The theory of marginal utility assisted in solving the diamonds-water paradox also known as the paradox of value , which was come across when looking at the demand side to the question of what exactly determines a good’s market value. When looking at the demand side of this problem, the paradox was discovered, but never solved, by Adam Smith in the 1760s. Smith presented the contradiction that although water has a higher level of importance in terms of survival, diamonds, which have a much lower value in terms of survival, have a much higher price in the market. It wasn’t until over one hundred years later that a solution to this paradox was given. Carl Menger, along with the economists Walras and Jevons independently claimed that ‘the source of the market value of a good was its marginal utility and not its total utility’ (Sloman, Hinde & Garratt, 2013, pg 85). Total utility is defined as the total satisfaction gained by a consumer from the consumption of all the units of a good. Due to the fact that diamonds are scarce and the demand for them high, the possession of additional units was a high priority, meaning their marginal utility was high, and therefore, consumers were willing to pay a comparatively high price for them. In contrast, water is much less valuable, and because it is much less scarce the buyers of water all possess enough to satisfy their need for it. This results in decreasing satisfaction or utility as additional purchases beyond the consumers need for water are consumed. This will continue to decrease until all utility will be lost, which is once the consumer is hydrated.

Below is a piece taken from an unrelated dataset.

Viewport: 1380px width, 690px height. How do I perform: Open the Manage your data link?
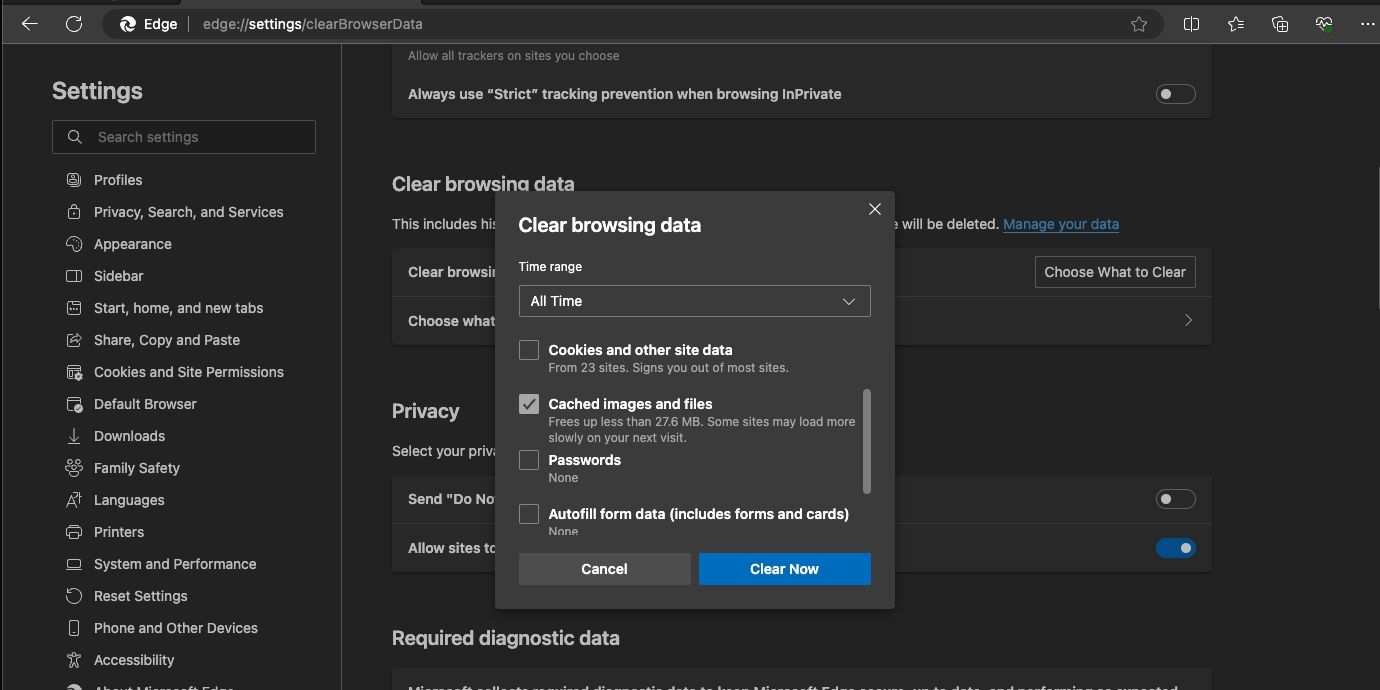point(1060,224)

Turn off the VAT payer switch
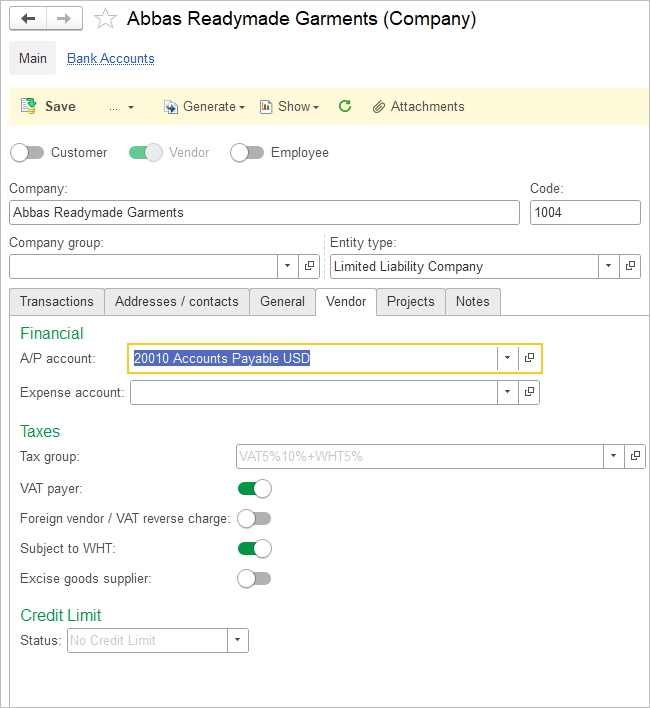[254, 489]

Menger summarised the marginal utility analysis as follows:
‘This limit is reached when one of the two bargainers has no further quantity of goods which is of less value to him than a quantity of another good at the disposal of the second bargainer who, at the same time, evaluates the two quantities of good inversely.’ (1871, pg 187.)
The solving of this paradox, contributed to Menger being one of the founding fathers of what is now known as neoclassical economics. One of the foundations of neoclassical economics is the subjective theory of value, in which the value of any given good is in relation to the degree of satisfaction gained from consumption by the individual. This is in contrast to the objective value, adopted by most classical economists, where the value of a given good was based on the amount invested in the production of said good. The second foundation is marginal reasoning, whereby the marginal utility is what influences a consumers choice when buying goods. The final foundation is price information, which assumes that consumers act independently due to having full and relevant information.
Carl Menger has achieved the title of the founder of the Austrian school of Economics, due to the fact that he created the system of value and price theory that sits at the core of Austrian economics theory. His work also went on to influence other great economists of his time such as, Eugen von Bohm-Bawerk, Ludwig von Mises and Friedrich von Wieser.